Props to bsiren for calling BS.
Props to OP for admitting BS.
Even at your lowest estimated total of 150 over 8 years - you would have to average about 19 pills per year.
This is about 1.5 per month - every month for all 8 years.
Since you likely went through a period of heavy use in the beginning...
you had quite a bit of spacing in there down the line.
There is research to suggest that some humans are less prone to detectable changes in brain function.
To be more specific - there are two main types.
Former users can be given serotonin agents like fenfluramine, piperazines, MDMA, or even high-dose tryptophan.
Both cortisol and prolactin plasma levels are measured at different intervals.
As with MDMA - the prolactin release is an indication of healthy serotonin function.
Many of these studies have shown long-term (1-2.5 yrs) loss of serotnergic function in abstinent users, as measured by prolactin.
But not all former users exhibit a substantial change.
The heavier users normally do - and most studies would define 150 or more as 'heavy' lifetime exposure.
But there are many studies on more moderate users that suggest small or undetectable change.
In SPECT or PET imaging, radio-active ligands show up as glucose is used in the brain.
The protein that removes serotonin for recycling is visible with different ligands.
And sure enough, many current MDMA users exhibit lower levels of SERT expression.
Former users often recover this SERT protein, but some do not (up to 3yrs).
Again - heavier users typically fall into the group that fails to recover SERT in cortical regions.
In both studies, the particpants that show long-term degredation of serotonin suggest true 'neurotoxicity'.
But even more long-term follow up is needed.

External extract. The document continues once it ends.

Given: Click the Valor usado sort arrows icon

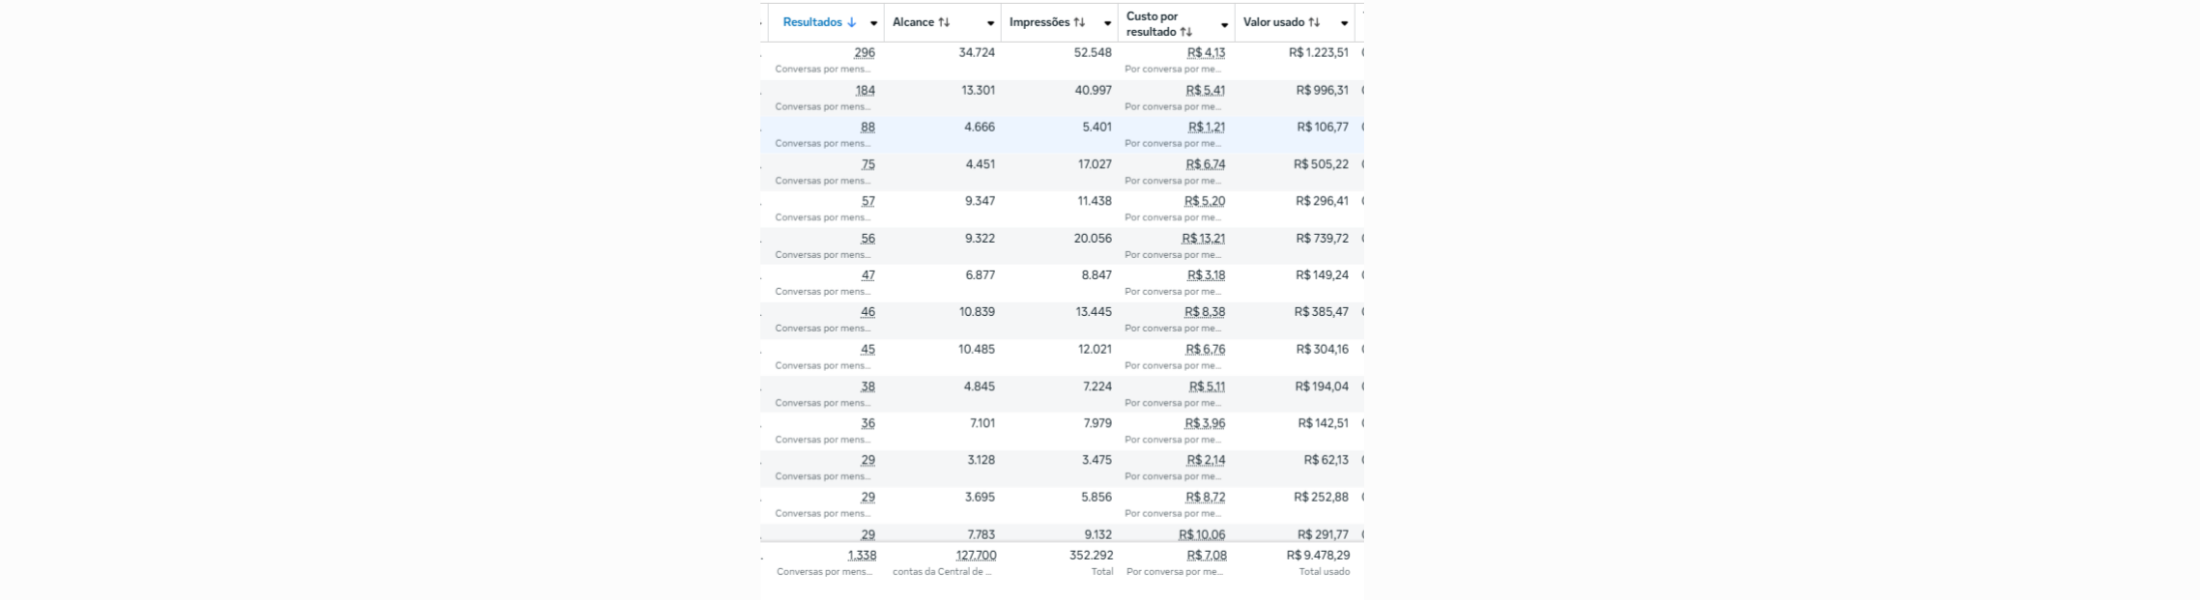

To follow these former users for five years or longer, with abstinence assured, is a very challenging study to perform.
Most critics of MDMA studies fail to appreciate the difficulty of 'proving' that toxicity occurs in humans.
A wealth of animal data shows that repeated doses of MDMA causes a 'lasting reorganization of the ascending axonal structure'.
This is not in debate.
MDMA, esp. with repeated dosing, is VERY likely to cause real damage in humans.
But 'damage' is only defined by substandard prolactin response to future use of serotonin agents...or lower SERT expression in cortical regions.
In practical terms, serotonin may be responsible for a number of higher cognitive functions.
Certain 'visceral' feelings may be lost and fall below detection in cognitive tests.
Most regular users experience some change...although the drug still has some effect.
In research, animals pretreated with MDMA exhibit less 'social' effects and more 'motor' effects from MDMA.
This suggests a greater suppression of dopamine in the nigrostriatal pathway.
And some PET studies of former human users agree - DAT expression in the striatum is lower in this region even after 3 years.
Does this mean the user will describe 'loss of magic'?
Some on BL do.
They feel NO euphoria - up to 4 years abstinence in the posts I have read.
Others describe an altered experience that still contains some euphoria.
You should accept the possibility that you actually have 're-wired' part of your most intricate neurotransmitter system.
Lots of data suggests this is the case, but it cannot be known for certain.
By continuing to re-dose and not properly space your rolls, you are increasing your risk of 'loss of magic'.
I cannot recommend controlling your dose enough.
600mg is a VERY high dose.
I have never seen a human given more than 400mg, even in controversial studies.
And some of these higher doses were associated with changes in cerebrovascular activity that lasted months.
Just be more careful.
If you can't feel a 250mg dose enough - you are ALREADY losing magic.